Saturday, Feb 15, 2014 at 07:36
I understand what Bill experienced. We recently got and updat for the VMS box and with it came new maps for the inbuilt street navigation. And new default settings. The first thing I did was to deselect Toll ways and Motorways.

I rarely used the last model so I thought I would turn it on and check it out on a simple drive to Sydney on the Hume. I get to the Mittagong and Nowra/Wollongong turn off and it wants me to leave the highway. Blowed if I will so I stick to the Hume wondering what the hell is going on. I am not about to stop and fiddle nor try to change while moving. So I get all these instructions to turn off the Hume. I just turned it off.
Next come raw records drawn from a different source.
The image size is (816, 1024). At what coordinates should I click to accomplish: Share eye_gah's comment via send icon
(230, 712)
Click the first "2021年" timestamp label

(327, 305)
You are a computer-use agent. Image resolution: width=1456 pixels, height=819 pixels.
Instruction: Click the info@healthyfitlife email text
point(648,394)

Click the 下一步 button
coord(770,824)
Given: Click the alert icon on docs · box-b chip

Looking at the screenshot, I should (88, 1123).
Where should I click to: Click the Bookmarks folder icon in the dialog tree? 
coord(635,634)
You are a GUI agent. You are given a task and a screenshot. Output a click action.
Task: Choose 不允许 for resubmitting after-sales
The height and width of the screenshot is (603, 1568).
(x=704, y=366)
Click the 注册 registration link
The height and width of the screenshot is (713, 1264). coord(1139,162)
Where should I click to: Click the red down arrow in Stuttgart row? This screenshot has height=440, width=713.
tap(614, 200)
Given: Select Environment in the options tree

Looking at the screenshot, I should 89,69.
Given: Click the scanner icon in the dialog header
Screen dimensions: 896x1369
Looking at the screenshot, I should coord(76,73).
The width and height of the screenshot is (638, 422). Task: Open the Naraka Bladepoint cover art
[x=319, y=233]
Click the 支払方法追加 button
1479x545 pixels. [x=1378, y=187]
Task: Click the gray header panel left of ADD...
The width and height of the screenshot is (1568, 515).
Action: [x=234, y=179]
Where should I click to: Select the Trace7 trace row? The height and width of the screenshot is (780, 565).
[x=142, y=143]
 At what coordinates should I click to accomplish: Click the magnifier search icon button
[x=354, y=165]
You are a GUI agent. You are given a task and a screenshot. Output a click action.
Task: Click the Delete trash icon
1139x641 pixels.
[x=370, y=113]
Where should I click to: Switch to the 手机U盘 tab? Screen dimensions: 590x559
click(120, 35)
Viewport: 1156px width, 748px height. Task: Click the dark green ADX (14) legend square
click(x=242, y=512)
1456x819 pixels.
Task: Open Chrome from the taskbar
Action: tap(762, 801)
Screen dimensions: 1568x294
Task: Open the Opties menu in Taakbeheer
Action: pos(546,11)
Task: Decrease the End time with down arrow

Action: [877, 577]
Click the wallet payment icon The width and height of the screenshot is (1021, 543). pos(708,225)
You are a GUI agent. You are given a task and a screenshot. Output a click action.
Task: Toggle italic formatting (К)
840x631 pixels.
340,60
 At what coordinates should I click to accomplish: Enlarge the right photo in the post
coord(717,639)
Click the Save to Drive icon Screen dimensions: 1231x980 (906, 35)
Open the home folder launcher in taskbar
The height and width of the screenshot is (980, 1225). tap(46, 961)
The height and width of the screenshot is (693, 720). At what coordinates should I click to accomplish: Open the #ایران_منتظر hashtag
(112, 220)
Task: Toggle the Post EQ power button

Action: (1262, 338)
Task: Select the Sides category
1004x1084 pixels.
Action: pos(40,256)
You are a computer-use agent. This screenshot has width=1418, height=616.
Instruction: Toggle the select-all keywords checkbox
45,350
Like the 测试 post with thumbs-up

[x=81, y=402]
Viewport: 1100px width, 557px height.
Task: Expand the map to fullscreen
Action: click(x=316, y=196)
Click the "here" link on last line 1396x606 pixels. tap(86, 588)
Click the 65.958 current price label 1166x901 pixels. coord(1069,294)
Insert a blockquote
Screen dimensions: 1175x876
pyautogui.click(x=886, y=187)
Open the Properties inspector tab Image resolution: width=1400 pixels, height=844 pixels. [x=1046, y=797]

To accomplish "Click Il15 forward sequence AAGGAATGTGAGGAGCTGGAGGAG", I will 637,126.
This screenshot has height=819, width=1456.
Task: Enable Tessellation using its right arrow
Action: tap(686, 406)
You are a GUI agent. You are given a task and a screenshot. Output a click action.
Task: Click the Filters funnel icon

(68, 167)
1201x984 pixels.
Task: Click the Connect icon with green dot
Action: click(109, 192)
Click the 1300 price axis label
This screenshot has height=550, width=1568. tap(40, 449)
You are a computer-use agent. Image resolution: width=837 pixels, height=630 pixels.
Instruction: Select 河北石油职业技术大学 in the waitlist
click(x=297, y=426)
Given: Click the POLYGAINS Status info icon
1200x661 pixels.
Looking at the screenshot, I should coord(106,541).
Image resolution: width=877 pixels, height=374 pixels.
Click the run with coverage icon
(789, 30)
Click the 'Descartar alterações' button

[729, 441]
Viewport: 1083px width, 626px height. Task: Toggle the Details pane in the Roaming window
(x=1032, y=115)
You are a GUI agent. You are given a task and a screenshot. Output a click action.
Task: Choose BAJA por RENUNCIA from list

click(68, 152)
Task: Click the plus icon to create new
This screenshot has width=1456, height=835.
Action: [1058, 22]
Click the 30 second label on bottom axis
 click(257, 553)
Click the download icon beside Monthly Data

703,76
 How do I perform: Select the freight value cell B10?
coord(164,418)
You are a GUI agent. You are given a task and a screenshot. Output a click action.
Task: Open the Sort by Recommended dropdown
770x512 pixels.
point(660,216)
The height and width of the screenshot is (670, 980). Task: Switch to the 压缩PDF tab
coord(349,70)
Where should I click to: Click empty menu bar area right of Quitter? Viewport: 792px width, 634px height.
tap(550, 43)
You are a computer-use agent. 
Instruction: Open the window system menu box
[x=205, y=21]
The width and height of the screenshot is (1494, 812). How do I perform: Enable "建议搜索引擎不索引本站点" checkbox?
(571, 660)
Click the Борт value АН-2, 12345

On the way home from Parramatta it wants me to head into the city. Again some annoying instructions until I stopped at Pheasants Nest for a cuppa. It has the route planned to go down the Princess Highway to Wollongong then up the Macquarie Pass to Mittagong and back to the Hume. I select Toll roads and it pops back to the Hume. Since when was the Hume Highway a Toll road and no "Recalculating" sounds from it after that. Ahhhh

Bloody things. It's no wonder those Asian tourists simply drove into Morton Bay.

Phil

AnswerID: 526489

Reply By: Member - Boobook - Saturday, Feb 15, 2014 at 08:12

Saturday, Feb 15, 2014 at 08:12
If you ask 2 people how to get from A to B you will almost certainly get 2 answers. And sometimes they even get the route wrong!

GPS's are simply little computers working on map data. The map data and programs are written by people so guess what!

Like any tool, GPS are simply a tool, not the wealth of all navigation knowledge.

AnswerID: 526493

Reply By: Alloy c/t - Saturday, Feb 15, 2014 at 18:54

Saturday, Feb 15, 2014 at 18:54
The latest version inbuilt GPS in a Toyota uses mapping from 2010 ...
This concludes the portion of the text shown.